Models and Visualizations for Final Project

This has to be the last one.

Lissie Bates-Haus, Ph.D. https://github.com/lbateshaus (U Mass Amherst DACSS MS Student)https://www.umass.edu/sbs/data-analytics-and-computational-social-science-program/ms
2022-05-10

Brief Overview

I’ve tried a lot of things that did not work, and have come to the conclusion that overall, my topic is very unsuited for a Text as Data approach; it really requires a qualitative method because of the amount of interpretation required for the project I wanted to do.
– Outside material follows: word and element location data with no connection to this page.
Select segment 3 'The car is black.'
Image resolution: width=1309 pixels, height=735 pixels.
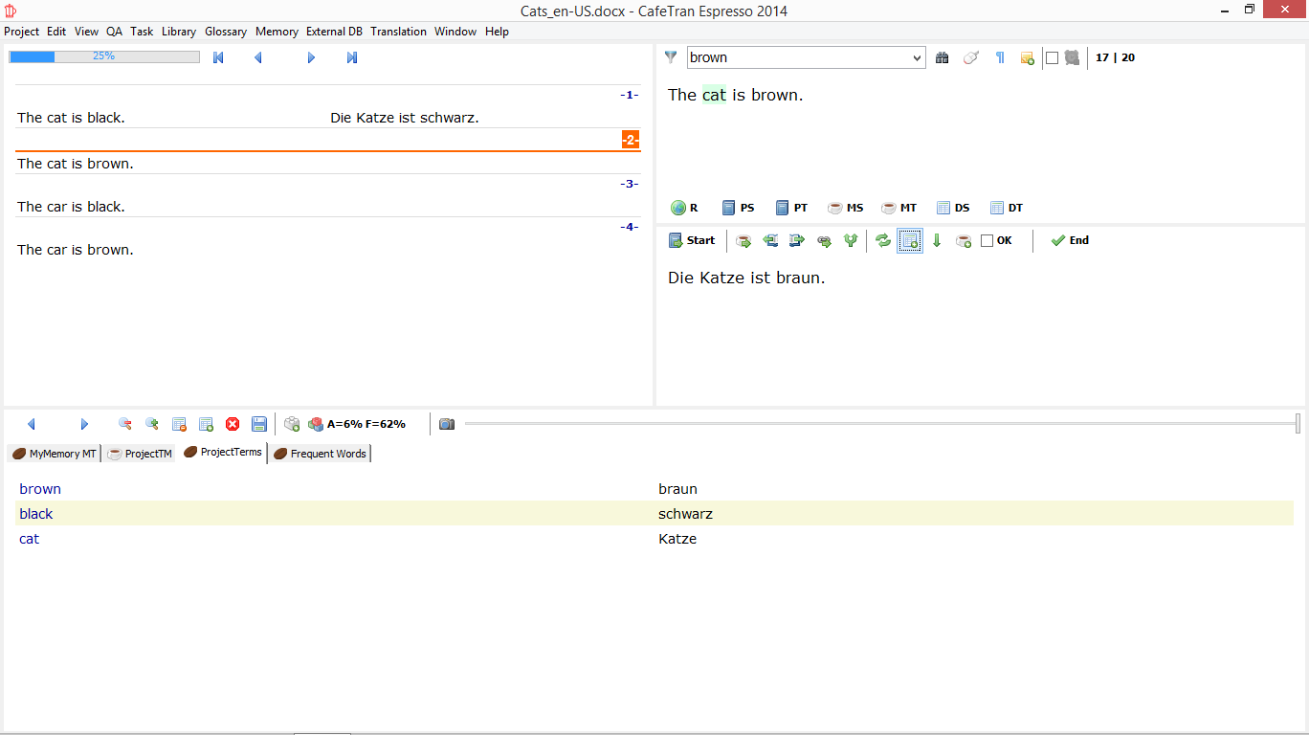point(72,207)
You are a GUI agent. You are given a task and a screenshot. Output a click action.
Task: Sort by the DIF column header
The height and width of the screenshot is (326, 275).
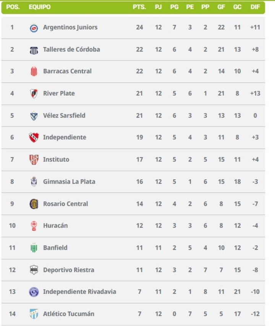(x=255, y=7)
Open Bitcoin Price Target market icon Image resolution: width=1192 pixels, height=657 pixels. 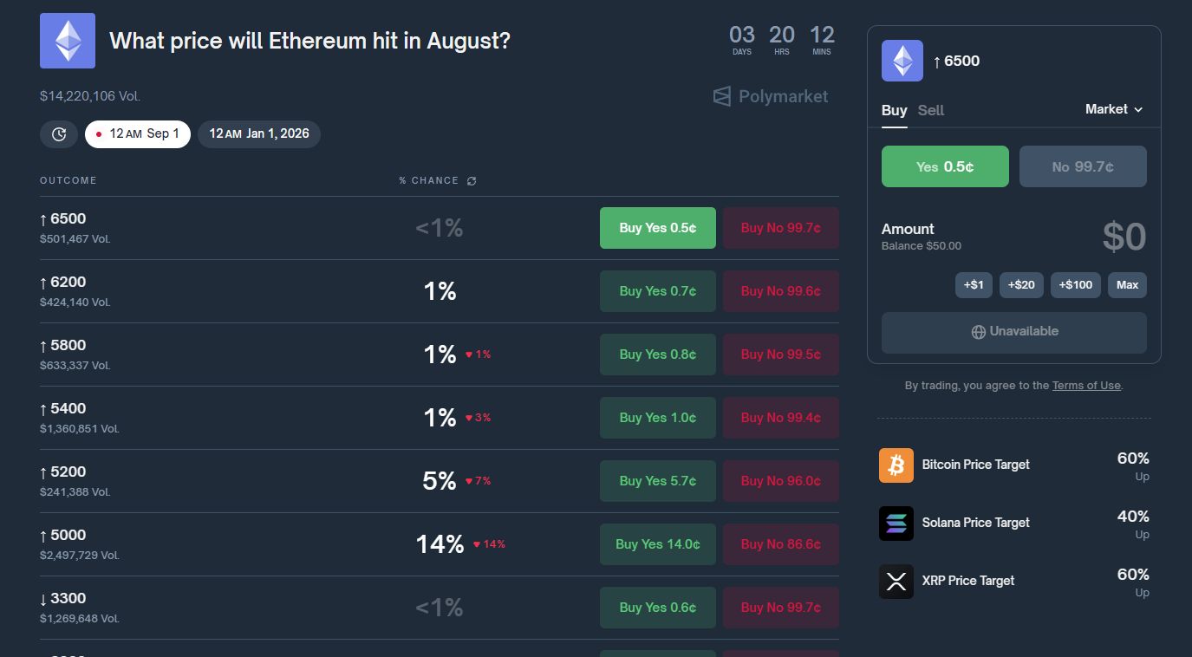click(x=896, y=465)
I’ve struggled enormously with the preprocessing of my pdfs and what I realized when I finally ran my models was that the way my pdfs came in means I cannot trust my results. The models I was getting were nonsensical (see any of my attempts posted on my github). I’ve put a lot of hours into this and it’s been challenging.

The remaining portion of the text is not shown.